- [SHORT TASK]
Reproduce the records below with every instance of "Where should I click to" swapped for "Which point should I click to" and nothing else changed.

- [INFORMATION SHOWN]
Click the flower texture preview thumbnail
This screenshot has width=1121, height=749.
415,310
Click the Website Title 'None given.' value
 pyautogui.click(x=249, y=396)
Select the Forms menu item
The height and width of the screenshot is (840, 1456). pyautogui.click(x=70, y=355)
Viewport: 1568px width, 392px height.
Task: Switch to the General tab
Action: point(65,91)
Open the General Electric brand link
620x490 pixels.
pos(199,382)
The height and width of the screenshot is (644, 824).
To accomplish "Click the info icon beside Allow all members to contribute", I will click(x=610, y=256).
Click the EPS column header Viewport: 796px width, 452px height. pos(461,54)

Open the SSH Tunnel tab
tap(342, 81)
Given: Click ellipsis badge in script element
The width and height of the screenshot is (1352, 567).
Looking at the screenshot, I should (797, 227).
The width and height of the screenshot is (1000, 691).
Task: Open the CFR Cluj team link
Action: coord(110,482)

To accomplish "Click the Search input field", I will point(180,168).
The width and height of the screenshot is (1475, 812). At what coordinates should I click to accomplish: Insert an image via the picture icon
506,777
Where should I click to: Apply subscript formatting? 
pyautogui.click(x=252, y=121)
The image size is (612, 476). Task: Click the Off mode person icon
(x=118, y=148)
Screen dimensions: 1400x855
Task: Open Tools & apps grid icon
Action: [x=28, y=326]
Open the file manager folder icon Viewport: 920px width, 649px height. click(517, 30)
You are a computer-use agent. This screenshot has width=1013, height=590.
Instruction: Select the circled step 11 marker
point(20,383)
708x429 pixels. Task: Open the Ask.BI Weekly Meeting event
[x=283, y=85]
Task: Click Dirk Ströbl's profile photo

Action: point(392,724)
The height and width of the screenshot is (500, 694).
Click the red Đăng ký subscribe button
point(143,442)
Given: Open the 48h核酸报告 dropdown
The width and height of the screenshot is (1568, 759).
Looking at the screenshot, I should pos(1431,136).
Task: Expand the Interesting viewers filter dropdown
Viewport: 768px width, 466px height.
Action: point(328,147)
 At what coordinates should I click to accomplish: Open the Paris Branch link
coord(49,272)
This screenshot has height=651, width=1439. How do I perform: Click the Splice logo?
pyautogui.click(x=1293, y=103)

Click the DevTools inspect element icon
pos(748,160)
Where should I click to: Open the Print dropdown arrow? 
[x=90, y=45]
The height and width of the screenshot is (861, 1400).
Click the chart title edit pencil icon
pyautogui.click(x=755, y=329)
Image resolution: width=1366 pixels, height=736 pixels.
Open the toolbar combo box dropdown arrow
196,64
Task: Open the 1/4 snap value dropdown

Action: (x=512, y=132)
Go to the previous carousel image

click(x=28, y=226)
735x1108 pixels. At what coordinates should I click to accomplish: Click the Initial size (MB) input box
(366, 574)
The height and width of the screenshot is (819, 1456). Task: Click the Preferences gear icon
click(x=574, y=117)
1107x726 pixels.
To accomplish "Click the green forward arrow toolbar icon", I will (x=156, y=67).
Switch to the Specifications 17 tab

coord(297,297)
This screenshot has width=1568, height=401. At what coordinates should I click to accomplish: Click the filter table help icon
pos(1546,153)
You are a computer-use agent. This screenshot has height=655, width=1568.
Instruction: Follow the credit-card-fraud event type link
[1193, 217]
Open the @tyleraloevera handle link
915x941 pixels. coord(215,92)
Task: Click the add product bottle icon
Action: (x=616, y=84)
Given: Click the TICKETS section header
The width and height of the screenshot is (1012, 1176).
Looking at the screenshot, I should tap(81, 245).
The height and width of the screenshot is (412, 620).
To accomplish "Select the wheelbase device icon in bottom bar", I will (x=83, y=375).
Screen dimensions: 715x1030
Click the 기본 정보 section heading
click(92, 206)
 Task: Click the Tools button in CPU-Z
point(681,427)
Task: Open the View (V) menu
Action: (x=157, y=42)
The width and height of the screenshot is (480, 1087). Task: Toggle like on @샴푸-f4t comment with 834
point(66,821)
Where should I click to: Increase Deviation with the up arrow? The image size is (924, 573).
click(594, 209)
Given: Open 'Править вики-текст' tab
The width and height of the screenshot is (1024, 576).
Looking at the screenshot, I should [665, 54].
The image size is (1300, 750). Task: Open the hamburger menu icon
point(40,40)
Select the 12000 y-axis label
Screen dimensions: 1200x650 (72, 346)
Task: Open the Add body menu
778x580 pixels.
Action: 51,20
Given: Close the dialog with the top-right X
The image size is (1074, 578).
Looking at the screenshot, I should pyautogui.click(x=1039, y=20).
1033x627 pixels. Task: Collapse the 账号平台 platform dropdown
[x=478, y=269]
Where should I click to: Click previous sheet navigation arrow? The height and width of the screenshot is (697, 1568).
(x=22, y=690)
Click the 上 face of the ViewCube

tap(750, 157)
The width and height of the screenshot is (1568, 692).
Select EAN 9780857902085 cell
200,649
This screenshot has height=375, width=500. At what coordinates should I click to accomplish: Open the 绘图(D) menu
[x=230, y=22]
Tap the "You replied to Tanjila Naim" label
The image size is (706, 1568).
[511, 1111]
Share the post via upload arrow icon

- [RESPONSE BELOW]
Click the flower texture preview thumbnail
This screenshot has width=1121, height=749.
415,310
Click the Website Title 'None given.' value
 pyautogui.click(x=249, y=396)
Select the Forms menu item
The height and width of the screenshot is (840, 1456). pyautogui.click(x=70, y=355)
Viewport: 1568px width, 392px height.
Task: Switch to the General tab
Action: point(65,91)
Open the General Electric brand link
620x490 pixels.
pos(199,382)
The height and width of the screenshot is (644, 824).
To accomplish "Click the info icon beside Allow all members to contribute", I will click(x=610, y=256).
Click the EPS column header Viewport: 796px width, 452px height. pos(461,54)

Open the SSH Tunnel tab
tap(342, 81)
Given: Click ellipsis badge in script element
The width and height of the screenshot is (1352, 567).
Looking at the screenshot, I should (797, 227).
The width and height of the screenshot is (1000, 691).
Task: Open the CFR Cluj team link
Action: coord(110,482)

To accomplish "Click the Search input field", I will point(180,168).
The width and height of the screenshot is (1475, 812). At what coordinates should I click to accomplish: Insert an image via the picture icon
506,777
Which point should I click to: Apply subscript formatting? 
pyautogui.click(x=252, y=121)
The image size is (612, 476). Task: Click the Off mode person icon
(x=118, y=148)
Screen dimensions: 1400x855
Task: Open Tools & apps grid icon
Action: [x=28, y=326]
Open the file manager folder icon Viewport: 920px width, 649px height. click(517, 30)
You are a computer-use agent. This screenshot has width=1013, height=590.
Instruction: Select the circled step 11 marker
point(20,383)
708x429 pixels. Task: Open the Ask.BI Weekly Meeting event
[x=283, y=85]
Task: Click Dirk Ströbl's profile photo

Action: point(392,724)
The height and width of the screenshot is (500, 694).
Click the red Đăng ký subscribe button
point(143,442)
Given: Open the 48h核酸报告 dropdown
The width and height of the screenshot is (1568, 759).
Looking at the screenshot, I should pos(1431,136).
Task: Expand the Interesting viewers filter dropdown
Viewport: 768px width, 466px height.
Action: point(328,147)
 At what coordinates should I click to accomplish: Open the Paris Branch link
coord(49,272)
This screenshot has height=651, width=1439. How do I perform: Click the Splice logo?
pyautogui.click(x=1293, y=103)

Click the DevTools inspect element icon
pos(748,160)
Which point should I click to: Open the Print dropdown arrow? 
[x=90, y=45]
The height and width of the screenshot is (861, 1400).
Click the chart title edit pencil icon
pyautogui.click(x=755, y=329)
Image resolution: width=1366 pixels, height=736 pixels.
Open the toolbar combo box dropdown arrow
196,64
Task: Open the 1/4 snap value dropdown

Action: (x=512, y=132)
Go to the previous carousel image

click(x=28, y=226)
735x1108 pixels. At what coordinates should I click to accomplish: Click the Initial size (MB) input box
(366, 574)
The height and width of the screenshot is (819, 1456). Task: Click the Preferences gear icon
click(x=574, y=117)
1107x726 pixels.
To accomplish "Click the green forward arrow toolbar icon", I will (x=156, y=67).
Switch to the Specifications 17 tab

coord(297,297)
This screenshot has width=1568, height=401. At what coordinates should I click to accomplish: Click the filter table help icon
pos(1546,153)
You are a computer-use agent. This screenshot has height=655, width=1568.
Instruction: Follow the credit-card-fraud event type link
[1193, 217]
Open the @tyleraloevera handle link
915x941 pixels. coord(215,92)
Task: Click the add product bottle icon
Action: (x=616, y=84)
Given: Click the TICKETS section header
The width and height of the screenshot is (1012, 1176).
Looking at the screenshot, I should tap(81, 245).
The height and width of the screenshot is (412, 620).
To accomplish "Select the wheelbase device icon in bottom bar", I will (x=83, y=375).
Screen dimensions: 715x1030
Click the 기본 정보 section heading
click(92, 206)
 Task: Click the Tools button in CPU-Z
point(681,427)
Task: Open the View (V) menu
Action: (x=157, y=42)
The width and height of the screenshot is (480, 1087). Task: Toggle like on @샴푸-f4t comment with 834
point(66,821)
Which point should I click to: Increase Deviation with the up arrow? The image size is (924, 573).
click(594, 209)
Given: Open 'Править вики-текст' tab
The width and height of the screenshot is (1024, 576).
Looking at the screenshot, I should [665, 54].
The image size is (1300, 750). Task: Open the hamburger menu icon
point(40,40)
Select the 12000 y-axis label
Screen dimensions: 1200x650 (72, 346)
Task: Open the Add body menu
778x580 pixels.
Action: 51,20
Given: Close the dialog with the top-right X
The image size is (1074, 578).
Looking at the screenshot, I should pyautogui.click(x=1039, y=20).
1033x627 pixels. Task: Collapse the 账号平台 platform dropdown
[x=478, y=269]
Which point should I click to: Click previous sheet navigation arrow? The height and width of the screenshot is (697, 1568).
(x=22, y=690)
Click the 上 face of the ViewCube

tap(750, 157)
The width and height of the screenshot is (1568, 692).
Select EAN 9780857902085 cell
200,649
This screenshot has height=375, width=500. At what coordinates should I click to accomplish: Open the 绘图(D) menu
[x=230, y=22]
Tap the "You replied to Tanjila Naim" label
The image size is (706, 1568).
[511, 1111]
Share the post via upload arrow icon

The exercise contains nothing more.